Наступило долгое молчание — боязливое молчание матери и почти задорное — отца. И все же отец заговорил первым:
— А ты видела паршивую газетку, что мне нынче подсунули в дверную щель?
— Да, отец, значит, ты на это зол?
— Я вовсе не зол, мать. А ты читала, что наш кайзер, которому мы присягали в верности, удрал в Голландию? Ты только представь — его солдаты четыре года дрались, его народ четыре года терпел голодуху, а теперь, когда мы погорели, он смылся в кусты. Виллем Беглый, вот что про него пишут. И что он в салон- вагоне сбежал!
— Ну и что же, отец? Ну и что же?
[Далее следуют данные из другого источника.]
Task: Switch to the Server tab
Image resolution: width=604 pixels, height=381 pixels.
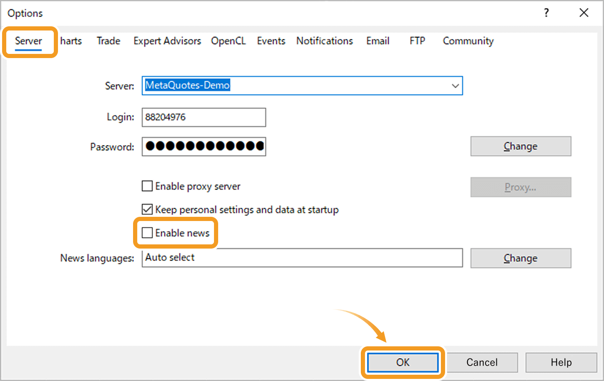Action: [x=28, y=41]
А теперь и ты задумал от всего бежать — от детей и от денег? Как Вильгельм?..
— Нет, мать, не бойся, никуда я не сбегу! — Его тяжелая рука находит в соседней кровати ее руку и успокаивающе на нее ложится. — В этом я железный, ты меня знаешь, я останусь верен своей пролетке. Вот только не хочется тебя огорчать, но похоже, что дети от нас сбежали. Они вспоминают отца с матерью, когда им что-нибудь нужно, а мне это больше ни к чему, я в этом больше не участвую.
— Ах, отец, ведь и всегда так было: молодое уходит от старого! Чуть у птенцов окрепнут крылья, они улетают из гнезда и знать стариков не хотят. Ты же не можешь требовать другого, отец!
— Но ведь так тоже нельзя — человека с животным равнять, с этим ты согласна? Меня учили, что дети должны уважать родителей, любить и почитать. Не знаю, может, это и моя вина, но никто из детей никогда меня не любил…
— Бог с тобой, отец! Да Гейнц…
— Видишь, мать, из пятерых ты только одного назвала, а он еще тоже себя покажет… Нет, мать, это ни от родителей, ни от детей не зависит, как не зависит от солдат. Солдаты честно выполнили свой долг, а их верховный сбежал. Это зависит от времени. А раз так, ничем тут не поможешь! Выходит, каждый думай о себе! Я тоже не прочь какое-то удовольствие в жизни видеть — завести порядочного жеребца да нет-нет и прокатиться на резвом по Тиргартену, полюбоваться на крокусы, как они на лужайках цветут, — желтые, синие, белые. И не думать вечно, что сегодня мне еще надо Эриху проборку задать. И что Гейнц тоже где-то шляется по ночам…
— Так это ты оттого, что Гейнц еще домой не вернулся?
— С чего ты взяла, мать? Я ведь тебе все объяснил, но, конечно, и это тоже. А уж как все вместе соберется, терпение, глядишь, и лопнет! А теперь, мать, скажи, где у тебя лежат отрепки?
— Отрепки? Что-то я не пойму какие, отец!
— Ну, детские, — какая ты беспонятная.
— Детские отрепки? В маленьком шкафчике, слева внизу… Ах, отец…
Она осекается и, словно онемев, в испуге выкатив большие глаза, смотрит, как старик, встав с кровати, направляется к шкафику и достает оттуда годами накопившийся хлам, всякие ненужные детские вещи: школьные свидетельства, тетради и учебники, гимназическую фуражку Эриха, первые башмачки их первого ребенка — Зофи… полупустой ящик красок, школьный атлас…
Молча смотрит она, и только, когда отец открывает печку и принимается швырять в нее все эти «отрепки», тщательно собранные по углам, отваживается она слабо ахнуть:
— Ах, отец…
Он смотрит на нее из-под нависших бровей круглыми, навыкате глазами…
— Не огорчайся, мать! Такова жизнь!
Поднеся спичку, он зажигает бумажный мусор, ждет, чтобы пламя разгорелось, и захлопывает внутреннюю дверцу…
А потом снова ложится в постель, протягивает к матери руку и говорит:
— Хотелось бы мне, мать, чтобы ты опять называла меня, как раньше, Юстав. Это имя еще никто не опорочил, и я желаю остатний свой век прожить просто Юставом… С отцом у меня не получилось…
— Ах, отец!
— Юстав!
— То есть, Юстав, прости…
— И вот что я тебе скажу насчет шатанья по кабакам и прочей непутевой жизни: хочу работаю, хочу гуляю, смотря какое настроение, с этим, мать, кончено! Первое — у нас больше средств не хватит, мы с тобой опять бедные люди, да и радости я в этом не нахожу. Мы, два одиноких старика, заживем как следует быть, как и было у нас первые годы. Даже лучше — ведь теперь мы знаем, что детей у нас больше не будет и никто не захочет сесть нам на голову.